(Dataset entries)

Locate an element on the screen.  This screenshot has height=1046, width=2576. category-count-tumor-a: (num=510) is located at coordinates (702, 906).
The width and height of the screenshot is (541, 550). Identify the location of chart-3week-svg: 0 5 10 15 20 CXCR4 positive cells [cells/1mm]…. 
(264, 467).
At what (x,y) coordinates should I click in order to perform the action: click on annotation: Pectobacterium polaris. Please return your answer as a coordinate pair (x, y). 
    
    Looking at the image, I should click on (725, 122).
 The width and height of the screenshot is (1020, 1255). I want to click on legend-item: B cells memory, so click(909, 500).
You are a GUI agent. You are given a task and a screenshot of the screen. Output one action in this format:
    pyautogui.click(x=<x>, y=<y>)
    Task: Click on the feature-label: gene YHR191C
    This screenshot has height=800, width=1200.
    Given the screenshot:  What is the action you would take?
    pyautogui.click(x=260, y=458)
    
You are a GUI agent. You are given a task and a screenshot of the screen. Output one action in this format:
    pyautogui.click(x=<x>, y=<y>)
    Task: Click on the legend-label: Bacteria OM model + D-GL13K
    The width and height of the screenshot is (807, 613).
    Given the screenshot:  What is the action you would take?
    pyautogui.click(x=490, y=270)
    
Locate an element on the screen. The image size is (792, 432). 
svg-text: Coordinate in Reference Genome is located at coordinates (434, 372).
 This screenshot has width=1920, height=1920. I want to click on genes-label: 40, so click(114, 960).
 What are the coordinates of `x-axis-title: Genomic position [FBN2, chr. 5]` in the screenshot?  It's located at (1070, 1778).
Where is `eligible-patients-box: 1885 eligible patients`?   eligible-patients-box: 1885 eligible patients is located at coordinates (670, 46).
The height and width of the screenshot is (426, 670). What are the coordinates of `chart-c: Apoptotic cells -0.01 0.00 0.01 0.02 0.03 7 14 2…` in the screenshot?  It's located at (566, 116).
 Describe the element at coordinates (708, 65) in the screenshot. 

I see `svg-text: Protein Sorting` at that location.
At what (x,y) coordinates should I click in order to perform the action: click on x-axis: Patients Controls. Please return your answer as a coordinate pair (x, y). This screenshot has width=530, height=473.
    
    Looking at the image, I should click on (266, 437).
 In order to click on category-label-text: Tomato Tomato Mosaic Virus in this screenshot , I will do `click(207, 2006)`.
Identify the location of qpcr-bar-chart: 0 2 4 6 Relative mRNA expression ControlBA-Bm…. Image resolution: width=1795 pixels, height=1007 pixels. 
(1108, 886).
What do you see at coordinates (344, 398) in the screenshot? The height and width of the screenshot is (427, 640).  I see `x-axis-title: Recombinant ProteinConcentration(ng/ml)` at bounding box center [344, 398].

Work to be completed
Reproduce each line of the records in which the string "title" appears.

Exercise answer
 What are the coordinates of `x-axis-title: Genomic position [FBN2, chr. 5]` in the screenshot?  It's located at (1070, 1778).
What do you see at coordinates (344, 398) in the screenshot? The height and width of the screenshot is (427, 640).  I see `x-axis-title: Recombinant ProteinConcentration(ng/ml)` at bounding box center [344, 398].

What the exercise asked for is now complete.